Photo by Cynthia Burgess

A few days ago I posted a quote from someone known simply as Peace Pilgrim. I didn't know anything about her and so looked her up. Here's what a website dedicated to her memory says:
From 1953 to 1981 a silver haired woman calling herself only "Peace Pilgrim" walked more than 25,000 miles on a personal pilgrimage for peace. She vowed to "remain a wanderer until mankind has learned the way of peace, walking until given shelter and fasting until given food." In the course of her 28 year pilgrimage she touched the hearts, minds, and lives of thousands of individuals all across North America. Her message was both simple and profound. It continues to inspire people all over the world.

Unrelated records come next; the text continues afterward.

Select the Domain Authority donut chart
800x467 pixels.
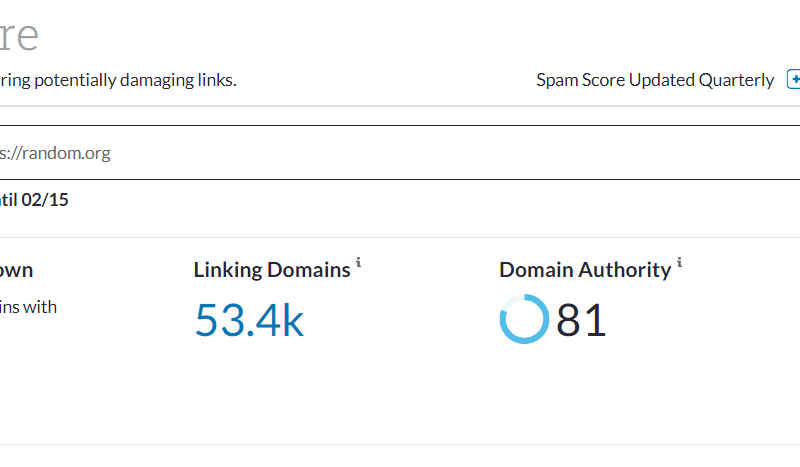pyautogui.click(x=523, y=320)
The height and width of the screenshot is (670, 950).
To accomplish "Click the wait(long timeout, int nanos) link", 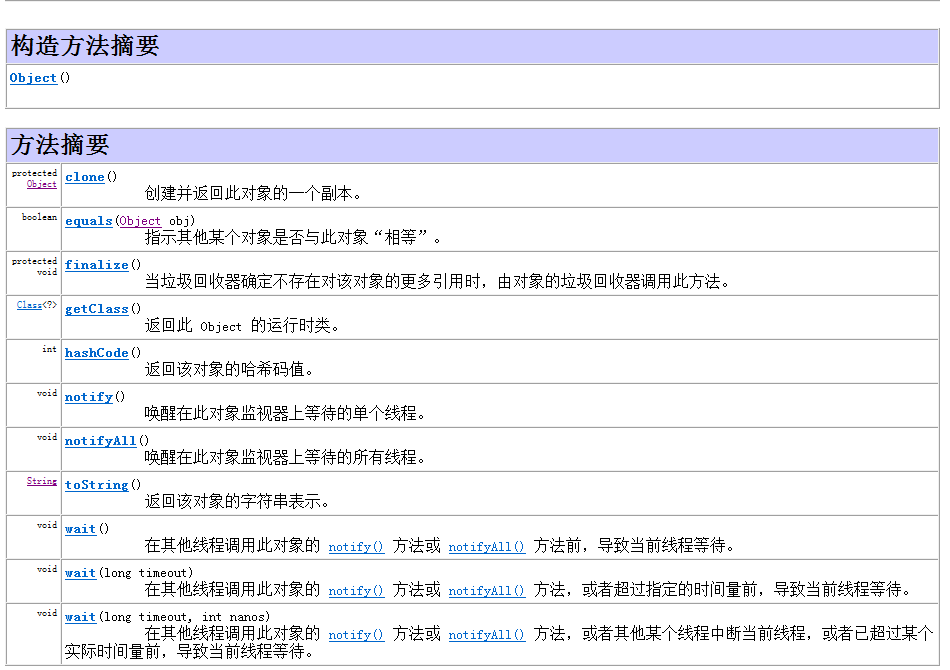I will pos(79,616).
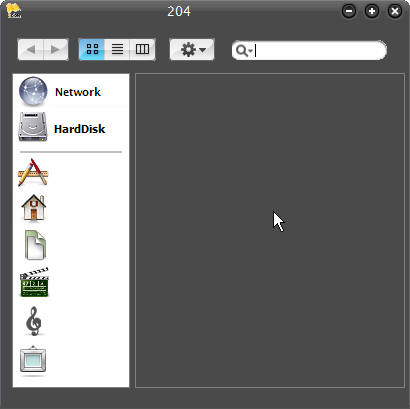Go to the Home house icon
Screen dimensions: 410x409
[33, 208]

I thought I'd share something she said that is particularly sobering:
There are those who know and do not do. This is very sad. I remember one day as I walked along the highway a very nice car stopped and the man said to me, "How wonderful that you are following your calling!" I replied, "I certainly think that everyone should be doing what feels right to do." He then began telling me what he felt motivated toward, and it was a good thing that needed doing. I got quite enthusiastic about it and took for granted that he was doing it. I said, "That's wonderful! How are you getting on with it?" And he answered, "Oh, I'm not doing it. That kind of work doesn't pay anything." And I shall never forget how desperately unhappy that man was. But you see, in this materialistic age we have such a false criterion by which to measure success. We measure it in terms of dollars, in terms of material things. But happiness and inner peace do not lie in that direction. If you know but do not do, you are a very unhappy person indeed.
If we are meditating regularly and correctly then we have lots of practice in letting go. This will make it possible for us to make peace with ourselves and not be taken hostage by the part of us that grasps and clings like the man Peace Pilgrim describes above. There is truly nothing more wonderful than doing what honestly makes us happy. I wish that with all my heart for everyone reading these words.

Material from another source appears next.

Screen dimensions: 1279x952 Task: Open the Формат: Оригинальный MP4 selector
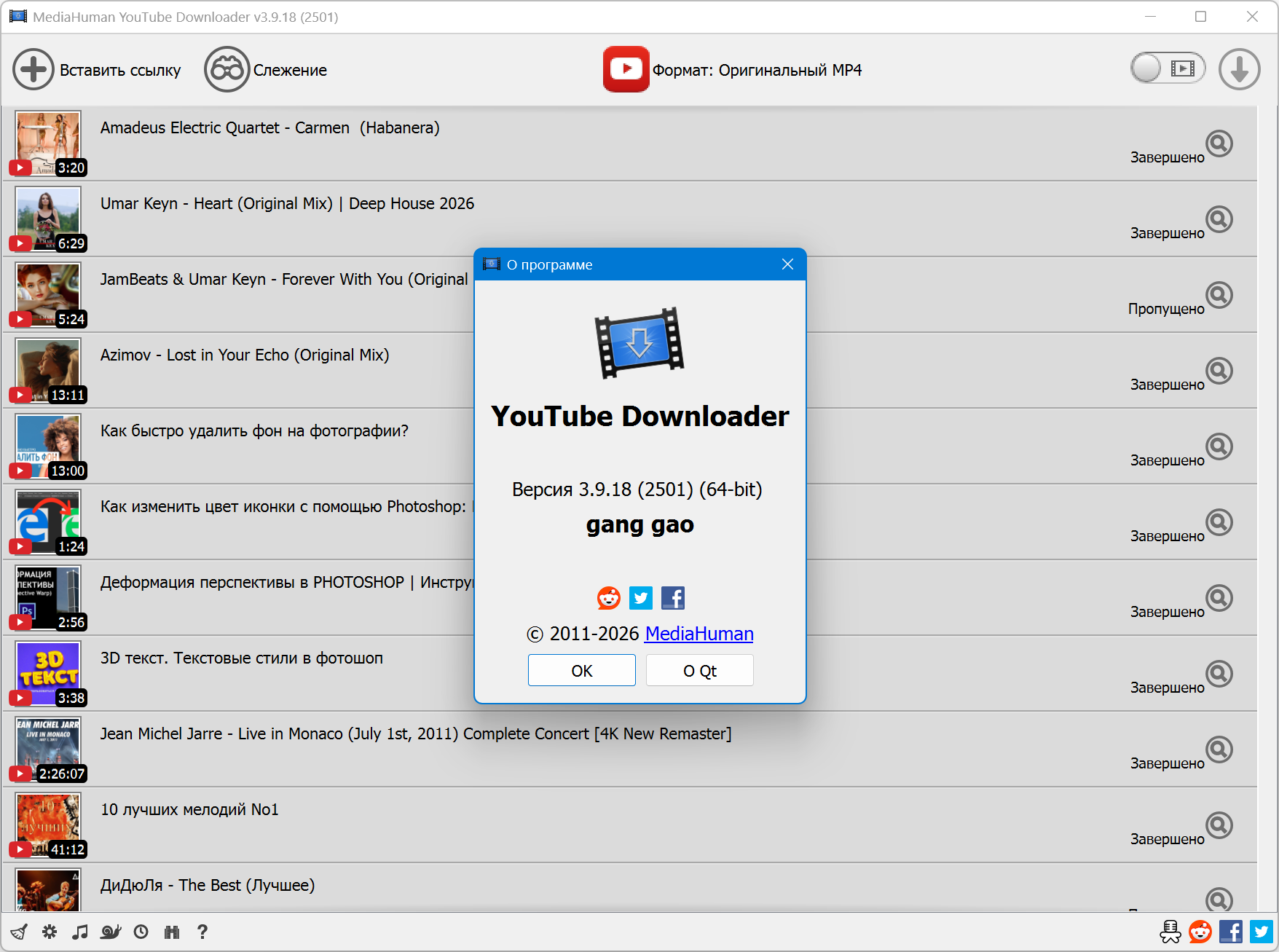[733, 70]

  1. Thanks for reminding me that true happiness comes from following our vocation of "deep delight". At age 69, I am just getting to know myself well enough to discover what that is for me today. Much of my life was spent in roles of wife and mother and community volunteer. Societal norms had a lot to do with choosing these roles, although I enjoyed and found them fulfilling, Now it is time for living that comes from my inner wisdom. Meditation supported by St. John's Center for Spiritual Formation and a personal Spiritual Director are wonderful guides on my way.

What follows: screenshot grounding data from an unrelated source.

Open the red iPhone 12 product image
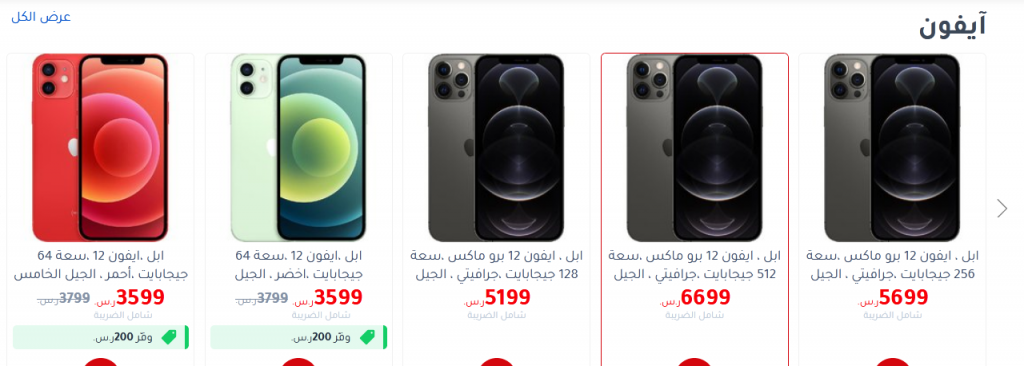This screenshot has width=1024, height=366. [x=100, y=148]
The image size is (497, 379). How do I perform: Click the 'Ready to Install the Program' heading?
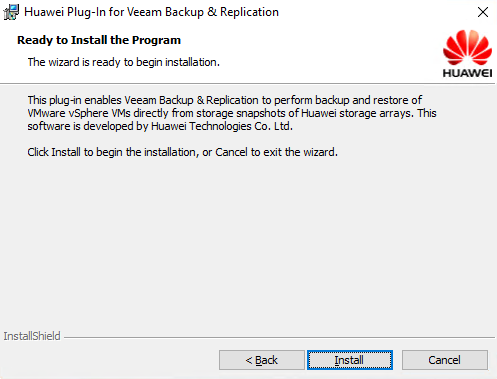point(99,40)
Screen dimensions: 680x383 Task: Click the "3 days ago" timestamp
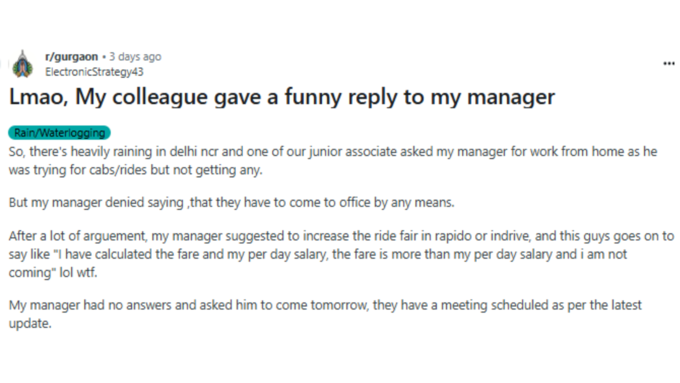[x=135, y=57]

  2. I had in my possession some years back a small chapbook about or by the "peace pilgrim". I don't know where it is at this time, but at the time I was reading it, I was spending most of my time in a rundown farmhouse on the outskirts of Cheney, Washington, reading and meditating and trying to get my life together after a divorce. I was reading Bradshaw and listening to tapes and reading all manner of spiritual books. My current wife is a Buddhist, the ones who chant, "Nom yo ho renge kyo". I know! It's badly spelled. Anyhow, you're one of the few people who actually makes entries here on Isn't it amazing how many people fire up a blog, make an entry or two, then disappear into the night? I'm a poet myself and a retired machinist and have always known that writing is a solitary and reclusive activity. Most people, sadly, have no idea about the intellectual life and imagine it to be thrilling and adventurous, which it is, if you like your adventures into the interior of your own self.